篠原涼子さんの迫真の演技。とても良かったです。何度も涙しました。わたしは子供はいませんが、この話がもし自分だったらと自己投影してしまうほど、引き込まれました。もし自分なら、わたしもきっとこのお母さんのように必死にわずかな希望にすがる思いで介護をしたと思います。

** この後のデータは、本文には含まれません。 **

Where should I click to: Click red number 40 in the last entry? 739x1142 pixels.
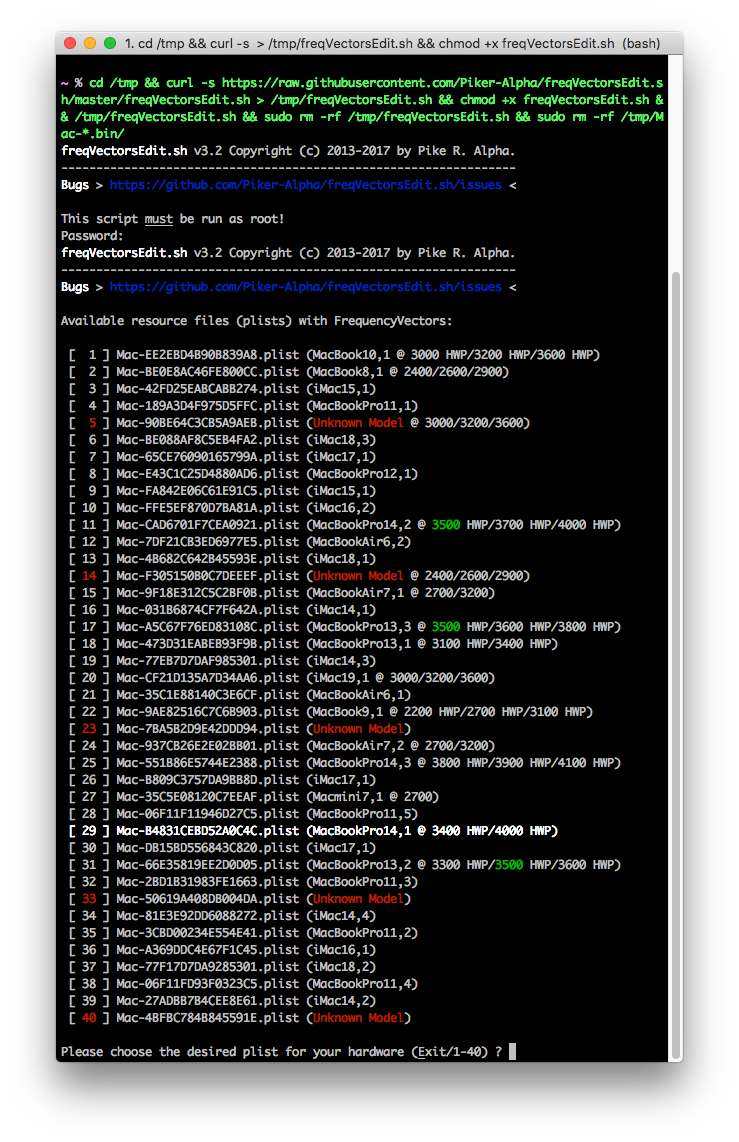pyautogui.click(x=89, y=1018)
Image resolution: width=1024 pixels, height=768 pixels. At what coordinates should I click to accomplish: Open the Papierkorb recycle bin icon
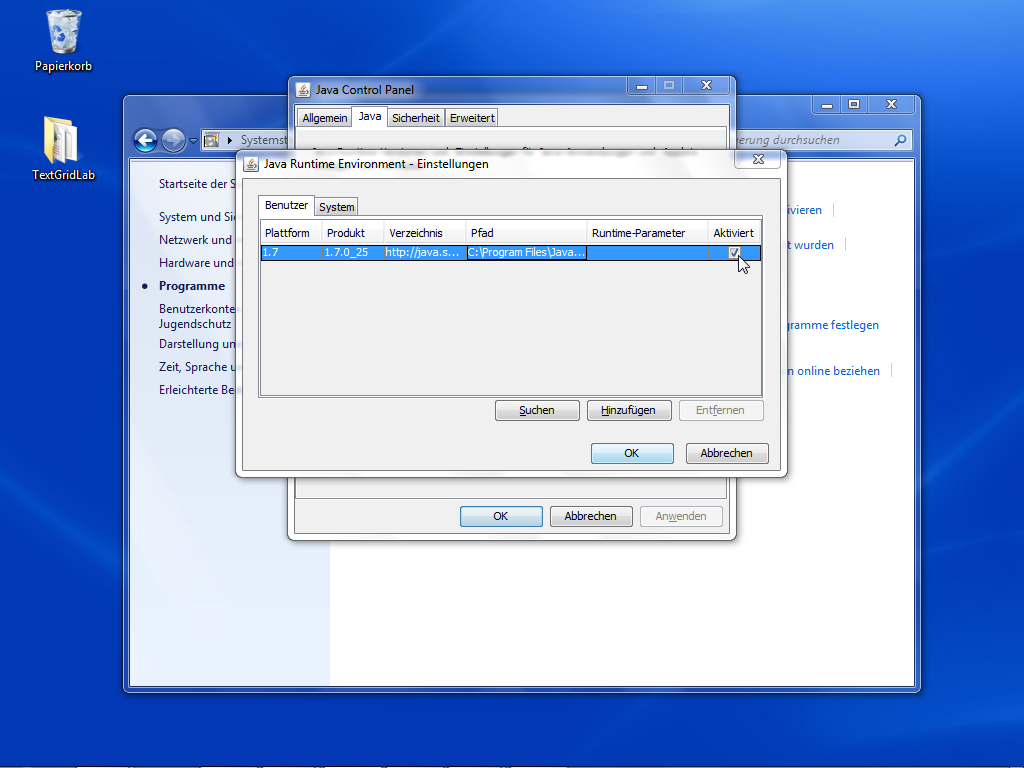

でも映画を見ながら、これは本当に子供のためなのか…ということもずっと考えていました。
もし自分がこの子供だったら。だいすきな母親と突然死別してしまったことに何より動揺し、寂しく思うでしょう。そんな時に母親が必死に自分はまだ生きていると言ってくれて、あんなにも懸命に介護し寄り添って、たくさんの時間を過ごさせてくれたことを、わたしがこの子供ならきっと嬉しく思うかもしれないと思いました。
他人が何と言おうと、天国に行く前に、ああして愛情を感じれた時間はお母さんにとっても子供にとっても、大切な必要な時間だったのではないかと最後は思いました。
( ただ、このお母さんにとっての子供はひとりではなく、もうひとり弟がいることも忘れてはいけないですが。)

命にまつわるあらゆる選択肢が正解か不正解かは、他者が決めることではないと思いました。やっぱり本人や家族にしかわからない思いがある。いちばん近くで生きてきた人にしかわからないことがあるから。

命とは、生きるとは。本当にたくさんのことを考えさせてくださる素晴らしい作品でした。

いちこ。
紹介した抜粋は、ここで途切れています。